Data Sufficiency

What is the best approach to solve these types of problems? The answer in the back of the OG seem a bit time intensive. Thanks!

If the average (arithmetic mean) of n consecutive odd integers is 10, what is the least of the integers?

1. The range of the n integers is 14

2. The greatest of the n integers is 17

First of all, it might be helpful to examine the question text a little bit.

n consecutive integers with a mean of 10 means that n must be even. If n were odd, the mean could never be even because one would have to divide an odd number by another odd number and that can never yield an even number.

Next, we know that the set of integers is evenly spaced (consecutive odd integers).

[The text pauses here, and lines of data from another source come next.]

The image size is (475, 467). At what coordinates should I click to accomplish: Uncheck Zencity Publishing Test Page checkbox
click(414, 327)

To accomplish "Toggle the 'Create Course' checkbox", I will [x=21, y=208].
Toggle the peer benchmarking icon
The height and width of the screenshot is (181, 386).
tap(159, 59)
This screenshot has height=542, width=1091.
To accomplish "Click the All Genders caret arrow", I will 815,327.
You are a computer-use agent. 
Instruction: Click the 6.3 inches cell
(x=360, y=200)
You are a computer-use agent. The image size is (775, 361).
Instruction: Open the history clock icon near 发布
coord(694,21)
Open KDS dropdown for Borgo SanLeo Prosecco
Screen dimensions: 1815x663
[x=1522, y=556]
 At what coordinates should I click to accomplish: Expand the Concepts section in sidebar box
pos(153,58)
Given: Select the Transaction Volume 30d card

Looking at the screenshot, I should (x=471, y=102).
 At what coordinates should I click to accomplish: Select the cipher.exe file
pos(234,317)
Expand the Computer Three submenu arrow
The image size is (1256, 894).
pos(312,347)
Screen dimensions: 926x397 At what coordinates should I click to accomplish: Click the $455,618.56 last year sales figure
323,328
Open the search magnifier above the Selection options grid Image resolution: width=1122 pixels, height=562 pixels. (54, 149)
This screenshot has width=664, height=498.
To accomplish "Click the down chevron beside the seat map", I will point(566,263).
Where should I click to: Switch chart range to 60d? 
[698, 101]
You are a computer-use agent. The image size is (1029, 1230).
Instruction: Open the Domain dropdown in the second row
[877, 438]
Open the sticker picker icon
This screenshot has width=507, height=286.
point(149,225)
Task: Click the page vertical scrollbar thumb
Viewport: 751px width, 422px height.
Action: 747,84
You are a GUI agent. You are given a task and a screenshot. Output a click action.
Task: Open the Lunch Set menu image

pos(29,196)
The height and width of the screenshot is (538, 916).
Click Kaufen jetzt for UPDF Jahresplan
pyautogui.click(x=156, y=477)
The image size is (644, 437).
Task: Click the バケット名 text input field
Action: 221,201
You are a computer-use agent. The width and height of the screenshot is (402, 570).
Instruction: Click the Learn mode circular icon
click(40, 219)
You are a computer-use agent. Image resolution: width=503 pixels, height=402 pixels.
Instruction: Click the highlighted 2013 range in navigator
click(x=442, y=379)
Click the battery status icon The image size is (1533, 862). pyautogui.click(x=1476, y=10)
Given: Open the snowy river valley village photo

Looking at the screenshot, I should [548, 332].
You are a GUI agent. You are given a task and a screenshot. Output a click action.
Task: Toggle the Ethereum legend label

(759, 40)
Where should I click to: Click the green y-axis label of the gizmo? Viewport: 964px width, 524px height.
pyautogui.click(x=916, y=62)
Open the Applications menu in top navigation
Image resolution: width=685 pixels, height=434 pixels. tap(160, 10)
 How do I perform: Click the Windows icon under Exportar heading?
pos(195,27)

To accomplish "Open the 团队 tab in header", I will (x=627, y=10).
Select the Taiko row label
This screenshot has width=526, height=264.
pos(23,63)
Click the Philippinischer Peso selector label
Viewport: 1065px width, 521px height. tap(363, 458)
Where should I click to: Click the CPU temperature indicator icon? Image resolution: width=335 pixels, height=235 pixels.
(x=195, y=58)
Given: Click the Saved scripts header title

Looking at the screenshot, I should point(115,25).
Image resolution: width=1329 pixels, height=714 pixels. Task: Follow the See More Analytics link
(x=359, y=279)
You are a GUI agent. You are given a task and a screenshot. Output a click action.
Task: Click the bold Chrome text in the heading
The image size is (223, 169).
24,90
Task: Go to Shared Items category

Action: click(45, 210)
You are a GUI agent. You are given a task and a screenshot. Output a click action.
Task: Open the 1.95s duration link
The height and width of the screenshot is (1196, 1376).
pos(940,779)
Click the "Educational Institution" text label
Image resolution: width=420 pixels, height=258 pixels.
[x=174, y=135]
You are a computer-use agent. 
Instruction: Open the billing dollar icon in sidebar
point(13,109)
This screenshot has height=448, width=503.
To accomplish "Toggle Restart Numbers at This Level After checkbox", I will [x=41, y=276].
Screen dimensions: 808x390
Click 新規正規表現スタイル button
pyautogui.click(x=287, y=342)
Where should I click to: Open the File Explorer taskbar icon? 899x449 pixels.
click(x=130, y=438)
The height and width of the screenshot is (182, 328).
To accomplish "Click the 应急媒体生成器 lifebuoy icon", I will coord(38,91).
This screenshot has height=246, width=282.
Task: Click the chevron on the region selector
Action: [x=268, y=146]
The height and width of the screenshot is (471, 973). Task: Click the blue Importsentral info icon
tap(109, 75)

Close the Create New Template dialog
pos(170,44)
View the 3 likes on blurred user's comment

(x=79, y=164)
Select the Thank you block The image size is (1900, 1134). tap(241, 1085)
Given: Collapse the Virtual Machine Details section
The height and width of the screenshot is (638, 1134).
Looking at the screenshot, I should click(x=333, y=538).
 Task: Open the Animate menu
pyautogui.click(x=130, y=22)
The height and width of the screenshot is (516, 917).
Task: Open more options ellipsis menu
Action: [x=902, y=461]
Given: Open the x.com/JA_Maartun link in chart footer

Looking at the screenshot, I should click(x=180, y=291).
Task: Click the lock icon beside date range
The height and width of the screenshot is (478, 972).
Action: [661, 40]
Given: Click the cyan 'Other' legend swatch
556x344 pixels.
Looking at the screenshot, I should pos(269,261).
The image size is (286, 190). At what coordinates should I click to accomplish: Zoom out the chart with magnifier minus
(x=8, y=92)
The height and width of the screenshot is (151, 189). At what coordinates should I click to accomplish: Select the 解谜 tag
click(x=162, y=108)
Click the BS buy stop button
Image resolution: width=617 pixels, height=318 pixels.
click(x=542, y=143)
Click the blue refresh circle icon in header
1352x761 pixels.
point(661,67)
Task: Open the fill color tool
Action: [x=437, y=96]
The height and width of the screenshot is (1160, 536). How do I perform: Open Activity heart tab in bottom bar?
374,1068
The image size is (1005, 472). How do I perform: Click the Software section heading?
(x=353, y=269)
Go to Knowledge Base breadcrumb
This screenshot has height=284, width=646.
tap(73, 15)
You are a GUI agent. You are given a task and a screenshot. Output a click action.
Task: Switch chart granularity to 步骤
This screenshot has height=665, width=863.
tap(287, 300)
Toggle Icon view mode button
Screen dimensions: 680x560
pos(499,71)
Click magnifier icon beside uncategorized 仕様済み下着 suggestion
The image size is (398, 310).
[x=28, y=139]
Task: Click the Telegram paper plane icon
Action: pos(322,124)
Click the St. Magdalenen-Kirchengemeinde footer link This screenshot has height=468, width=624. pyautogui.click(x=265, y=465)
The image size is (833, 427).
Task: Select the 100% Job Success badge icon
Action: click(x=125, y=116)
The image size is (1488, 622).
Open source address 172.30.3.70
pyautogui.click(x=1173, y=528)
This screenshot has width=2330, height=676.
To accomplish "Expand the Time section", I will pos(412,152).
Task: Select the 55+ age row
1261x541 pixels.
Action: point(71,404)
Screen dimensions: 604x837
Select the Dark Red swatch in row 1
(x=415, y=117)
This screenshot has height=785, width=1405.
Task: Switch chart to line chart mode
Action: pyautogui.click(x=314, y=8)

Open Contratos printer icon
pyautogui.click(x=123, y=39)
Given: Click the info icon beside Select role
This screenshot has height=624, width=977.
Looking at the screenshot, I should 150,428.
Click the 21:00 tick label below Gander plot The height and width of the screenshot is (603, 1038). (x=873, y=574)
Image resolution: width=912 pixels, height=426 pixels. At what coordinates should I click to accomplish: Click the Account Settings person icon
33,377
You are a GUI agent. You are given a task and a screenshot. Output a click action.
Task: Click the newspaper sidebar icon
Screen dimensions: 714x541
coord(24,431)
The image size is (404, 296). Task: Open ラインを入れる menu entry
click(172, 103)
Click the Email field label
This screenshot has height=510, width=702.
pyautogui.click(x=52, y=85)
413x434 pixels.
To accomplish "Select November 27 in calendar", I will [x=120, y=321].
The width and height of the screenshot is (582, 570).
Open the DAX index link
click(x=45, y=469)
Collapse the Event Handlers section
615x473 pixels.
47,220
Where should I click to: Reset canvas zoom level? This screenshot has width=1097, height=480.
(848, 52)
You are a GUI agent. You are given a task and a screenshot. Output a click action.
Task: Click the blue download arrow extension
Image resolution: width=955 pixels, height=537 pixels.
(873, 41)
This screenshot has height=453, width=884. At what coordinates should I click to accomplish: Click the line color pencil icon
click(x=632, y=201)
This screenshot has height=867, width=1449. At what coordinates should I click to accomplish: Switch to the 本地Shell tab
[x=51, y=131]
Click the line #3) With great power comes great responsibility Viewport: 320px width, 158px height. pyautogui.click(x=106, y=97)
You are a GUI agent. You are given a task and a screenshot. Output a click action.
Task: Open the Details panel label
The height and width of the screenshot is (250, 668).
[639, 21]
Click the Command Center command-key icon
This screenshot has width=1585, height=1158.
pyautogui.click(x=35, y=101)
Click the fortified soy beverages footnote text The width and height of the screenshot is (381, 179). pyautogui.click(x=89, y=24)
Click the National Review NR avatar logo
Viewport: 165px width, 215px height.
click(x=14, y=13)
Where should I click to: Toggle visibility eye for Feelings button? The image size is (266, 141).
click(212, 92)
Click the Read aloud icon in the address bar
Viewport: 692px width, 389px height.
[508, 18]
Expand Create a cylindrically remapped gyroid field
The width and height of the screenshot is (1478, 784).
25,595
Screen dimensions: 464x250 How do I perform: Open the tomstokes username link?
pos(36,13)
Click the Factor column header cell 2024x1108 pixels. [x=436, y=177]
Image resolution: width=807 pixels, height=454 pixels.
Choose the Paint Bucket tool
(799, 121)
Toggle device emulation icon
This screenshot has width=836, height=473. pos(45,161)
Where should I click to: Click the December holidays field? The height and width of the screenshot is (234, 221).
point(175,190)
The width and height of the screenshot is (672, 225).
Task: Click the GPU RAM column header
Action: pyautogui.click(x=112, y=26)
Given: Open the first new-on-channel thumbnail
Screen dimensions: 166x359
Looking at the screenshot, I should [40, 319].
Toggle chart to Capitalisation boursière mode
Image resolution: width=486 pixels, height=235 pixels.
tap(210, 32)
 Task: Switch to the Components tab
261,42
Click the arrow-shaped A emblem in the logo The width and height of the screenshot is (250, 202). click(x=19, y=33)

The middle pair of the set will therefore be 9 and 11, since both of these numbers have the same distance from the mean. For each number added to one side of these two numbers, a counterpart has to be added on the opposite side to 'keep the balance'.

Statement I:

This tells us that one integer must be 7 bigger than the mean while the other integer must be 7 smaller than the mean. Of course the consecutive odd integers from 9 to 23 would also have a range of 14, but then the mean would not be 10 anymore. To keep the balance around the two middle number 9 and 11, just add the same amount of odd integers to both sides until you get a range of 14.

9,11 range is 2
7,9,11,13 range is 6
5,7,9,11,13,15 range is 10
3,5,7,9,11,13,15,17 range is 14. Bingo!

So, 3 is the smallest integer.

SUFFICIENT



Statement II:

Basically the same as statement I. When the greatest integer is 17, when the integers are consecutive odd integers and when the mean is 10, the only possible set of numbers is the one above with a range of 14.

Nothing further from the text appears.